"Guardians of Empire"
by Bill Bonner
Gualfin, Argentina - "Our problem, and here we speak for the human race, is that we can’t understand things that are complicated and we can’t remember things that are simple. How the Funny Money system works, exactly, we don’t know. It’s too complicated to understand it fully. Few people try. And those that do, generally lose their money, their friends, and their marriages - in that order.
But it’s too easy to forget the basic dynamic of it: as the feds ‘print’ more and more money, each dollar is worth less than the last one. That’s why the patient math of an inflationary bubble dooms late arrivals. And it’s why the boomers are more likely to appreciate the status quo than their children and grandchildren - the geezers got there first.
Last week, we saw that the feds’ spending and their attempts to lower it were both fraudulent. The spending rarely achieves anything close to what was advertised. The latest evidence, the New York Times: "Blowing Up Boats Hasn’t Slowed Cocaine Traffic to U.S., Experts Say." Almost nine months into the operation, epidemiologists, addiction scientists and public health experts say cocaine, by far the top drug smuggled out of South America, is as easy to get in much of the United States as it was before the strikes began.
And efforts to bring some measure of sanity to federal spending are usually fraudulent and fruitless, too. How much did DOGE cut out of US deficits? Not a penny. The result is bipartisan rip-off...in which the empire goes broke while Democrats and Republicans blame each other. Richard Cantillon noticed that the insiders who got John Law’s new money - based on shares in the (mostly mythical) Mississippi Company - did well. They could pass along the money at par value. Then, the supply of ‘money’ increased and the value of it decreased, leaving later recipients holding an empty bag.
The boomers defenestrated Thomas Massie for the cardinal sin of actually being a ‘conservative.’ They did so to preserve the status quo, not to upset it. Their houses paid for...their Soc. Security checks in the mail...they’ve become the guardians of the rot...the Imperial Guard of a dying empire. But how many more elections will they control? They are disappearing...dropping from the electoral rolls into quilted silk-lined caskets. Meanwhile, the younger generations peer at the corpses with mixed emotions; it was those old SOBs who fouled the economy.
Tom cued us in to what could be an important warning. Walmart has dropped 14% in the last two weeks. And Costco is down 13% since May 19th. These are where people buy stuff. The fall in the stock could be telling us that consumers are buying less stuff. Which wouldn’t be at all surprising.
Grosso modo, the Cantillon Effect...put in motion a long time ago...moves towards its conclusion. And Donald Trump gives it a push. It seems almost impossible, but when Donald Trump was elected in 2016, US government debt was around $20 trillion. Now it’s almost $40 trillion.

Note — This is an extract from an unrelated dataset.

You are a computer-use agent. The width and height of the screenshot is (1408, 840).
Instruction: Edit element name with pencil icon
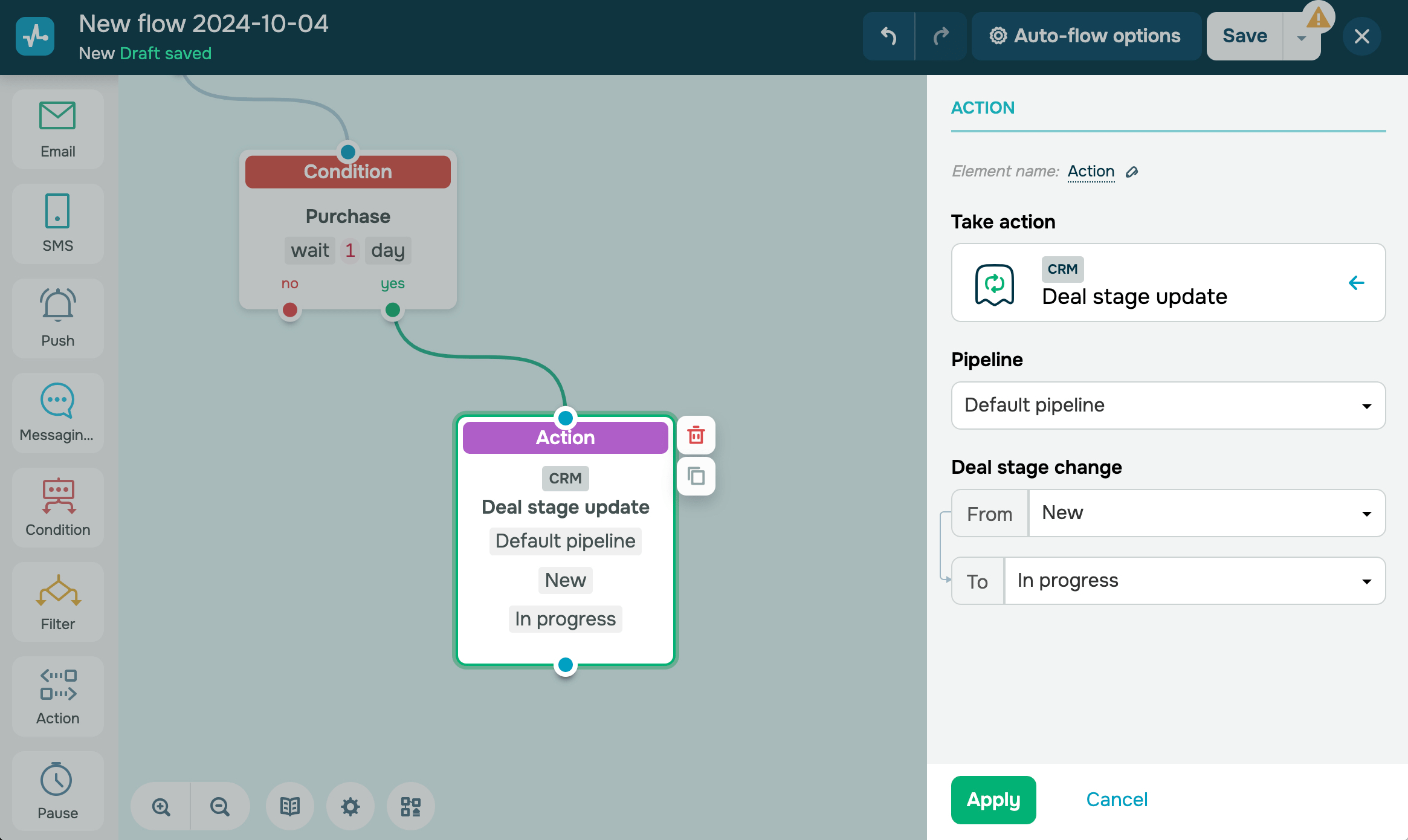tap(1132, 172)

And here’s where simplicity comes back into the picture. As debt rises, interest payments are harder to make. Here’s Mishtalk: "Consumer Credit Stress Is Comparable to the Great Recession." Auto delinquencies are at a new record and credit cards are near record high. In nominal dollars Autos, credit card, student loans and other are higher now than in the Great Financial Crisis (GFC). Excluding housing there is about $621 billion in 60-day or longer delinquencies. People are paying their mortgages but struggling mightily everywhere else. Somehow the DOW isn’t helping.
And it’s not likely to get better before it gets worse. Treasury bond yields bottomed in 2020. They’ve been going up since then and are now at levels last seen just before the GFC. But rising interest rates and higher debt levels aren’t the only things bending the bottom leg of the K-shaped economy downward. Morningstar: "Consumer and wholesale prices are rising at the fastest rate in three years due to the Iran war. The surge in gasoline prices tied to the Iran war is set to drive U.S. inflation to a three-year high - and it might get worse before it gets better."
Tariffs are also driving up prices. WarontheRocks: "The reduced quality and shrinkflation effects are self-evident from bags of chips on grocery store shelves to shirts whose materials feel cheaper. The latest Consumer Price Index report indicated prices had risen 3.8 percent year over year for April 2026. If you isolate tariff-hit industries, you can clearly see higher prices due to the goods on shelves having tariffs added months ago. Footwear prices, for example, rose 4.2 percent in April - the fastest in 43 months - driven by tariff costs. Previously, prices were slowly rising as retailers worked through tranches of inventory at various tariff rates, but now footwear prices are rising faster than overall inflation directly because all shoes at retail have the full weight of tariff costs. Higher interest rates. More debt. Higher consumer prices. Simple analysis: not good. But as expected."